Ontem fizemos um show bem bacana no Parque da Redenção em Porto Alegre, comemorando a Semana do Meio Ambiente. Ficamos felizes com o show. Assim que cheguei em casa  liguei a TV e fiquei assistindo a um programa que estava falando sobre a arte de escrever e sobre o ofício dos poetas. Para a minha surpresa, o meu filho de sete anos perguntou:
- Pai, o que é um poeta?
Fiquei pensando... Pois é, o que é um poeta? Não sei o que é um poeta! Talvez seja alguém com habilidades textuais? Somente isso não! O mundo está cheio de doutores citadores de outros doutores, que ganham títulos e mais títulos acadêmicos com as suas hiper habilidades consagradas em mega universidades aprovadas por leis importantíssimas.  Talvez um poeta seja um extraterrestre? Sim! Alguém que chegou em uma nave espacial e aterrizou nesta bola de futebol perdida no espaço? Um ser esquisito que passa a vida inteira achando graça nas coisas que todo mundo acha comum? Também já estou cansado desta explicação metafísica e desequilibrada sobre este tipo de arte. Fiquei pensando quieto e ele ali, firme, me olhando com aquelas duas enormes bolas azuis apontadas para dentro dos meus olhos. Seria mais fácil responder o que é um poema e falar simplesmente que o poeta é o sujeito que faz os poemas. Poderia sanar a sua dúvida, mas não iria despertar ainda mais a sua curiosidade. A minha intenção era que, depois desta pergunta, ele ficasse interessado, não só nos poemas, mas nos poetas. A solução que eu achei, foi a de pegar algumas pecinhas que estavam no chão em frente a lareira e começar a brincar com elas. Sabe aquele brinquedo que imita pontes, com telhadinhos vermelhos em forma de triangulo? Hoje em dia eles vem com o nome de " Jovem Construtor". Na minha época, vinham em caixinhas de papelão e eu conseguia montar cidades inteiras com aquelas madeirinhas pintadas. Inventei que este brinquedo de montar com seus pedacinhos seriam as letras e que, os poetas são grandes inventores de cidades repletas de palavras. Brinquei que o grande barato do poeta é formar versos que sejam interessantes de morar o pensamento. Seria como pintar uma casa. As cores precisam ficar em harmonia. Seria como colocar um tijolo encima do outro. Seria como colocar um telhado para não chover dentro. Ele sorriu! Suas covinhas no canto da boca, me convenceram que foi uma explanação interessada da minha parte. Agora, se funcionou ou não, só o tempo rei poderá dizer.

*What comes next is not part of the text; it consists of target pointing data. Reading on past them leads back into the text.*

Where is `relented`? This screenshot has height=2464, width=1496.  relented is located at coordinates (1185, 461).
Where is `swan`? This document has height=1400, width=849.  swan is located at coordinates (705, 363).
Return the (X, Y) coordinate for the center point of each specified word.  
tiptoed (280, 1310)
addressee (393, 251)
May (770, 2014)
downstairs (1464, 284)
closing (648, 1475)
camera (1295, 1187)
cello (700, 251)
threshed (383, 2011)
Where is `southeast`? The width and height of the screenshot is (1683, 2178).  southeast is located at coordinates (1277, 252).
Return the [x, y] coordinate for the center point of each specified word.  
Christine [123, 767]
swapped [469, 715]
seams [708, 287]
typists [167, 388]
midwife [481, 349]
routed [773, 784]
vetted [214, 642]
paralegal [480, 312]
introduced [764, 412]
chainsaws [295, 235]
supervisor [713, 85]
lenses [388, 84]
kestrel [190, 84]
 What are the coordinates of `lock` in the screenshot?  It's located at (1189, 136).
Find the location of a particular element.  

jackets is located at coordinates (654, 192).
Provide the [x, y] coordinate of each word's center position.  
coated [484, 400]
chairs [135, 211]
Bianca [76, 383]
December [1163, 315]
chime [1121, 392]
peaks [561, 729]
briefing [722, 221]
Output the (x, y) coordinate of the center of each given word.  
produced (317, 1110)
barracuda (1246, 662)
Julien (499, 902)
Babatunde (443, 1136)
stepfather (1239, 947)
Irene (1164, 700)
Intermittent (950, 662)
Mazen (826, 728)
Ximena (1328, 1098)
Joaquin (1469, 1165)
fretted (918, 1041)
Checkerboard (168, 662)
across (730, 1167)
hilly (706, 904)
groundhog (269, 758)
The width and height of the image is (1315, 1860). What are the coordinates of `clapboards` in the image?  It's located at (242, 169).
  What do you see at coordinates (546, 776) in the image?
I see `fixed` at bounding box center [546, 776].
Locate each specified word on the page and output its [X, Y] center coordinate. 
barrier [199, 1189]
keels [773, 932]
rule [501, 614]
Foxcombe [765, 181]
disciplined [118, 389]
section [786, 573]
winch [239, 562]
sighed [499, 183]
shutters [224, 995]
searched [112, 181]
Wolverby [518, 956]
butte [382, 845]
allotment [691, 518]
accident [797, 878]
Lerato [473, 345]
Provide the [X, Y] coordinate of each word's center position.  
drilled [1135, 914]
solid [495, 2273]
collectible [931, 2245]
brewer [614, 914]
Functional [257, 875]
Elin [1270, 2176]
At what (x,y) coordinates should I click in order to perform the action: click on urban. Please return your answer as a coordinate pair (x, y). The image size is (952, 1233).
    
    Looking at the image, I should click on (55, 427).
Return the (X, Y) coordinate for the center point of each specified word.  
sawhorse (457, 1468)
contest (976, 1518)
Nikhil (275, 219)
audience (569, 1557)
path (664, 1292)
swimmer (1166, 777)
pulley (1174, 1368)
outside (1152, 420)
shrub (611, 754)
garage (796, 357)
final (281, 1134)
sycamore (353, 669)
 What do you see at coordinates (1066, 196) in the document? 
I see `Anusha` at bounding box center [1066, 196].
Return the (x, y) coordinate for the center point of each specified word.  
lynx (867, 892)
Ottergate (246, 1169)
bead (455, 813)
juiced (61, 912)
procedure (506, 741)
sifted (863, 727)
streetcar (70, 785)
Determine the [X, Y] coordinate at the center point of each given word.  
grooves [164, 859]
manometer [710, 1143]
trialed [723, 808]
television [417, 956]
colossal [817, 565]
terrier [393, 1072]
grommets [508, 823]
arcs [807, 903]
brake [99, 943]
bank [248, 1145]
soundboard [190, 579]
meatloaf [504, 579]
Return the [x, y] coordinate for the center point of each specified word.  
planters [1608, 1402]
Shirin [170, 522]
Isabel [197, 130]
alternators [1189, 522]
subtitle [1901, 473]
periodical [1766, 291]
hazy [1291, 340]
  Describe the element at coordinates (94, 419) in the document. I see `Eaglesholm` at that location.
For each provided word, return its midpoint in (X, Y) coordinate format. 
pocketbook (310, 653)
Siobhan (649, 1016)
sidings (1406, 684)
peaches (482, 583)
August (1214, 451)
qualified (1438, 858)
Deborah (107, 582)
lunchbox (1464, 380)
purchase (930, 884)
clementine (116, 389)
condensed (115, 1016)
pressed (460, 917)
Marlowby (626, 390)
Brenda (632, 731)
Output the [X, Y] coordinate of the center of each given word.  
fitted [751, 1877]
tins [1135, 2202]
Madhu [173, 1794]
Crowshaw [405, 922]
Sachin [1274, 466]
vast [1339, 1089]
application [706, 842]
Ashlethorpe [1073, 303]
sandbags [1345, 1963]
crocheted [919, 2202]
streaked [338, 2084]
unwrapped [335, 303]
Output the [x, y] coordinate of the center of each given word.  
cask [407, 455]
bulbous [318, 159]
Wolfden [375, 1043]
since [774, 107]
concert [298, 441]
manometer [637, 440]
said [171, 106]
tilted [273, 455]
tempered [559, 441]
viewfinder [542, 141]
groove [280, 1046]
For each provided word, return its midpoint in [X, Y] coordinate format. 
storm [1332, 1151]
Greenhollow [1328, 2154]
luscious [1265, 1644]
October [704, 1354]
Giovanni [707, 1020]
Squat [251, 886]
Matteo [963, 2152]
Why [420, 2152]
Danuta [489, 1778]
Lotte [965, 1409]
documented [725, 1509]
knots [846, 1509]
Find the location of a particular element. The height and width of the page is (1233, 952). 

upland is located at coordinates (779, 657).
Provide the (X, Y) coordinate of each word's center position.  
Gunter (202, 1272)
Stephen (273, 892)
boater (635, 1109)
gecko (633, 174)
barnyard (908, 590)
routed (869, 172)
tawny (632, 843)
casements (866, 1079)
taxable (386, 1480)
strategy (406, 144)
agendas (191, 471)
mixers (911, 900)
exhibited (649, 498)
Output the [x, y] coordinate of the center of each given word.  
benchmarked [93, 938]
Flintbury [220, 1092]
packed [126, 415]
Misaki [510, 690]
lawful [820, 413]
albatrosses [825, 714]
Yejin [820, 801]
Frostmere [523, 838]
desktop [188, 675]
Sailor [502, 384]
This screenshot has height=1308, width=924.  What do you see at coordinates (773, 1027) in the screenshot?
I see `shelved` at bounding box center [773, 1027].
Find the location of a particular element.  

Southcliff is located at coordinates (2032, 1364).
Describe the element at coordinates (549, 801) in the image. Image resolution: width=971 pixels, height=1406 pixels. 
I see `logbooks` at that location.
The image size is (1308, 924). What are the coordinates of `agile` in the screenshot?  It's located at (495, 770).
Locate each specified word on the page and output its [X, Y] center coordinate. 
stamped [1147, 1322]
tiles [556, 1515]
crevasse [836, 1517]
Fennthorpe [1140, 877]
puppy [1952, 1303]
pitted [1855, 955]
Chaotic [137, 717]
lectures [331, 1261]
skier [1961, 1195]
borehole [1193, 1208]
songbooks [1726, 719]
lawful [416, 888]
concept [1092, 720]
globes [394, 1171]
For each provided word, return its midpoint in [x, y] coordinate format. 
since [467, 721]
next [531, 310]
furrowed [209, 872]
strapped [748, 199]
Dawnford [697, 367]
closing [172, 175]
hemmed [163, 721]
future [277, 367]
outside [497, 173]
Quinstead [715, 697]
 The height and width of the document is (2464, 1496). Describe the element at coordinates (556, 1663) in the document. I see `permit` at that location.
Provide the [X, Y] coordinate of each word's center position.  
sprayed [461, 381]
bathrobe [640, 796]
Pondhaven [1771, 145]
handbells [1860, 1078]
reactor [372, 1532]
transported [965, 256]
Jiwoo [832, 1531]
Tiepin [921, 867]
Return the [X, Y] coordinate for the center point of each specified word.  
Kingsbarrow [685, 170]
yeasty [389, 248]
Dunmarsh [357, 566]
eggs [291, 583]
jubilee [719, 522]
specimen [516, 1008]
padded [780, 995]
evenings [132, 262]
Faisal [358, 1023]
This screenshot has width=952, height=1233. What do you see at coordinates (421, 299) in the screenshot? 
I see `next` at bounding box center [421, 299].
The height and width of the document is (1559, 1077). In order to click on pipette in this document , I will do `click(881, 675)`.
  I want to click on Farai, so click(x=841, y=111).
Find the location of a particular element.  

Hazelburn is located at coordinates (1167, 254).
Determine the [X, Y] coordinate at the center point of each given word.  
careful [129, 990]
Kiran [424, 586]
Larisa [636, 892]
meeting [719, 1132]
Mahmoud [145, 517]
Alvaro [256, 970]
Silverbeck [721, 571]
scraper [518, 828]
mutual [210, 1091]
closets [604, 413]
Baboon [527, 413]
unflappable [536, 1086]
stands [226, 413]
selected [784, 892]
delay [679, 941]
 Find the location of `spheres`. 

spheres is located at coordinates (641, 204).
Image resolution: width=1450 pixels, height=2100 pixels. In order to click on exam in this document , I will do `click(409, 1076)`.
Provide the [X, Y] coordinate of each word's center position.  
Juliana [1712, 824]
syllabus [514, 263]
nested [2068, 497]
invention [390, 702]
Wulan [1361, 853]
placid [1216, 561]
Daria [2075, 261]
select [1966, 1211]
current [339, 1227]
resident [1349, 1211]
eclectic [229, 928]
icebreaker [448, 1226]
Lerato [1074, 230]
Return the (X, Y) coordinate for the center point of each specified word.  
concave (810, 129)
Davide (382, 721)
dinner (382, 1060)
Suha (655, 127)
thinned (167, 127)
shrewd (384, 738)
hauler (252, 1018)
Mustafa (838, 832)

Tive sempre o receio de  ser confundido com um poeta, principalmente dentro de casa. Não tenho a sapiência nem o conhecimento básico para esta labuta. Ficar horas atrás da palavra certa para a frase, e depois de meses, descobrir que não era aquela e trabalhar mais semanas até achar a que realmente agrade, não é pra  mim.  Eu sou um cAntador das histórias que observo. Os poetas meu filho, são homens que levam a sério as construções que fazem!